Dec 31, 2008
Great drama is among the most advanced and challenging forms of storytelling. Sadly the glory days of drama in worldwide entertainment are long gone. Witness the highly acclaimed Frost/Nixon, the latest example of “much ado about nothing” in the drama form.
Frost/Nixon seems to have many of the elements that make up an excellent dramatic script, most especially the relationship between the hero and the main opponent. From the title itself, we can tell that writer Peter Morgan understands one of the first rules of great storytelling, which is that the hero is only as good as the person he fights. The opposition here between Frost and Nixon promises to be a heavyweight fight, between the charming, media-savvy English interviewer and the lying, bitter, anti-media American ex-President.
In fact, what we get is the most hollow, limp opposition I can remember. Sure there’s plenty of conflict. Frost has to fight not only Nixon and his chief handler, but also his own teammates who push him to be harder on the ex-President.
So why does this drama disappear into thin air when you try to engage it? The reason has to do with what’s really at stake in a drama. Good drama explores a moral issue in depth. And this moral issue has to be important, meaning that it has to affect people’s lives deeply.
At first glance, Frost/Nixon seems to deal with a huge moral issue: the most powerful man in the world abuses his power, attacks the Constitution and then creates an elaborate cover-up to hide his crimes and retain power. That would be the moral issue at stake if the film tracked Nixon and the events of the Watergate scandal.
But this film is about Nixon talking about Watergate. Which is why we get so much fake drama about how Frost has his own money on the line, how he has a reputation as a lightweight, how Nixon is a big, bad wolf, how Frost and Nixon are both trying to make a comeback and only one of them can succeed, etc. This is all puff and nonsense.
Break the film down structurally and you realize that Frost/Nixon is a film with 90 minutes of smoke-and-mirrors set-up for 5 minutes of payoff. And what is the payoff? Nixon admits he made a mistake and let down the American people. Whoa. What a revelation. Look all you want for a deep exploration of a major moral issue. You won’t find one.
The only reason this is surprising is that the actual Frost/Nixon interviews happened so long ago. Looking back at when the interviews were shown on television, I recall I watched them sporadically. And why was I not engrossed by this supposedly momentous landmark of television history? Because it was a long, crashing bore, endless hours of bloviating for the 5 minutes of payoff we get at the end of this film.
One reviewer has called this film “Ron Howard’s most mature work to date.” Please. That’s wrong on at least two counts. First, it’s another example of the sheer idiocy of the auteur theory. Ron Howard has relatively little to do with the success or failure of this drama. It’s all about the script, the play, the workings of the drama from the inside. Second, this is not good drama. It’s what is sometimes referred to, disparagingly, as the “well-made play.” Looks good on the gloss. But it’s hollow drama in the theater. And it’s hollow on film.
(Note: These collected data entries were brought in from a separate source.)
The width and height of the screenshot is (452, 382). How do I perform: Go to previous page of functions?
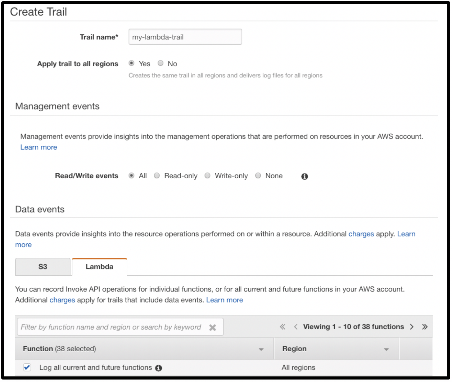click(x=296, y=327)
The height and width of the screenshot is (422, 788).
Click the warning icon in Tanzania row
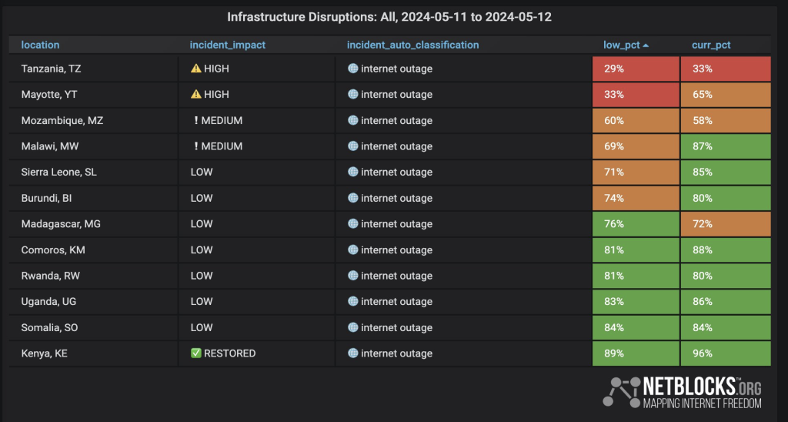(x=195, y=69)
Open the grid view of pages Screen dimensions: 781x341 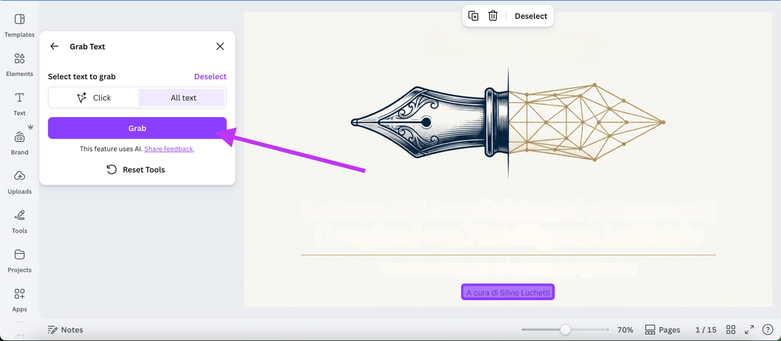click(731, 330)
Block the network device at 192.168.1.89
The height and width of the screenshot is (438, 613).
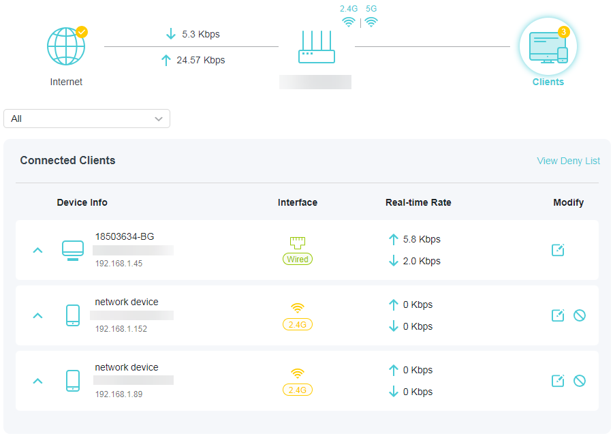pyautogui.click(x=580, y=381)
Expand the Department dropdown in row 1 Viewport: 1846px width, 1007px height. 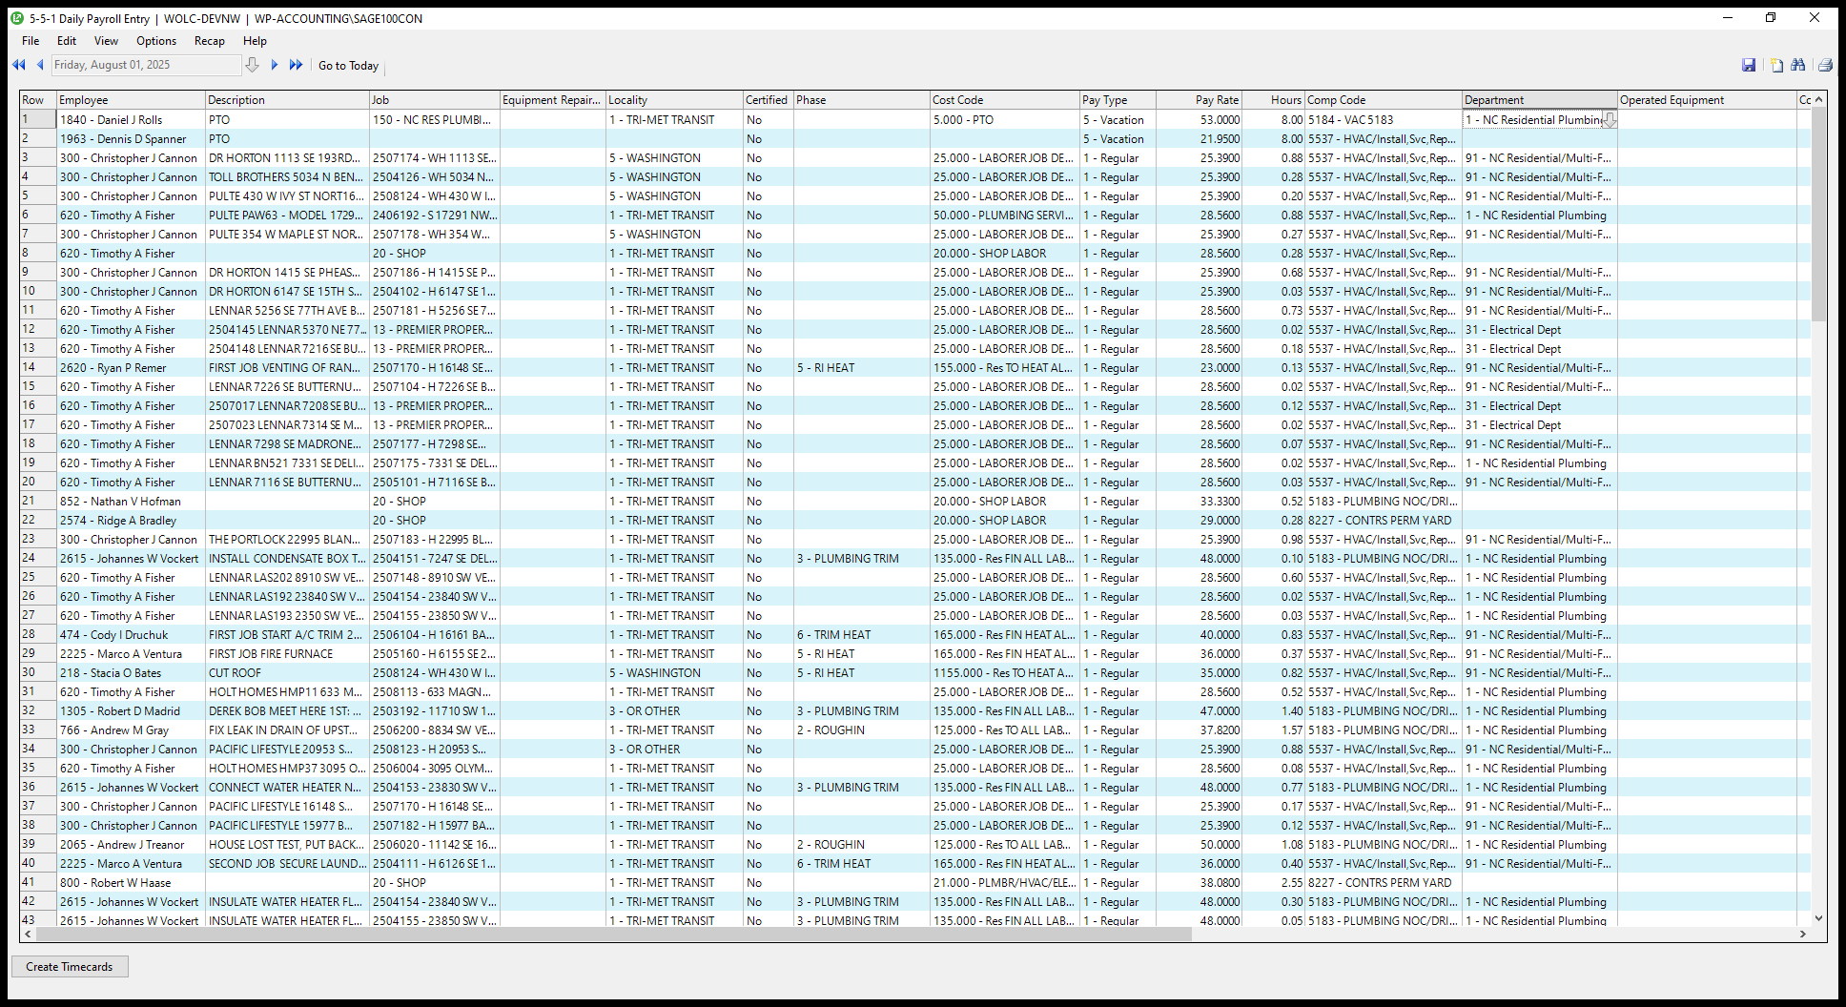coord(1610,120)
Which begs the question, why all the acclaim? We could blame it on the old excuse: you can fool all of the people some of the time. But the real reason for the hoopla is the virtual disappearance of the drama form in Hollywood film. Movies like Frost/Nixon, Doubt, and Revolutionary Road come out at the end of the year, at awards time, and because they have the audacity to address adult issues, reviewers, who are used to watching cartoons, are so shocked they call these films brilliant.
Sure we might all want to have the success of these dramatists. But don’t be fooled. If you want to write drama, a dying form, you can’t get away with smoke and mirrors. You have to have real substance. And you have to know how express that substance through a building conflict between two virtually equal sides. Master that and reviewers will call you brilliant too. And you’ll earn it.